Em contacto direto com o paciente, o médico dentista, no âmbito do conteúdo funcional da profissão, integra conhecimentos médicos, científicos, adquiridos na elaboração do diagnóstico e plano de tratamento com uma abordagem operatória e cirúrgica no paciente com vista à obtenção do resultado final, prevenção, manutenção e obtenção da função e estética.
Para tal, socorre-se o médico dentista de um conjunto de meios auxiliares de diagnóstico, radiografia e imagiologia, de entre outros, e de um conjunto de imprescindíveis equipamentos e dispositivos, de materiais dentários e medicamentos, bem como do apoio da equipa de saúde oral, em particular assistente dentário. O médico dentista prescreve também medicamentos e fármacos através de receitas médicas e atesta a saúde e doença através de atestados médicos.

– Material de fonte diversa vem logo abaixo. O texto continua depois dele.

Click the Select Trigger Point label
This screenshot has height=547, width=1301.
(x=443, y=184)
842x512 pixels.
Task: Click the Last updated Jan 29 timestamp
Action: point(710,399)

O atual modelo de prestação de serviços do projeto-piloto é precário para utentes e médicos dentistas, que sem exclusividade trabalham noutros consultórios e estão em constante procura de emprego, em busca de uma situação menos precária que no SNS. A continuidade do seguimento dos doentes estará sempre em causa. O facto de os médicos dentistas não estarem integrados de forma plena torna muito difícil a articulação de equipas interdisciplinares como recomendam as melhores práticas em saúde, sobretudo, por exemplo, no atendimento de pacientes com doenças cardiovasculares e diabetes, das mais comuns em Portugal. No modelo em vigor não existe estabilidade profissional, o que põe em causa o recrutamento e a motivação dos profissionais que estão sujeitos a concursos constantes.
Criar a carreira de medicina dentária é por todos estes motivos assegurar que as consultas de saúde oral serão parte integrante e indivisível do SNS de uma vez por todas. A única certeza de que não haverá lugar a recuos.
No que à saúde oral diz respeito, Portugal desperdiçou quase 40 anos para garantir um direito constitucional. Nos direitos e deveres fundamentais da Constituição da República Portuguesa está inscrito que “todos têm direito à proteção da saúde e o dever de a defender e promover” e que “para assegurar o direito à proteção da saúde, incumbe prioritariamente ao Estado [...] garantir o acesso de todos os cidadãos, independentemente da sua condição económica, aos cuidados da medicina preventiva, curativa e de reabilitação”. Na saúde oral este direito tem sido esquecido.
Hoje, o investimento está feito e devidamente orçamentado, os médicos dentistas estão contratados, faltando apenas um último passo, a imprescindível co-aprovação da carreira de medicina dentária por parte do Ministério das Finanças.
Todos esperamos que se concretize rapidamente para que não se deite tudo a perder. Os portugueses merecem.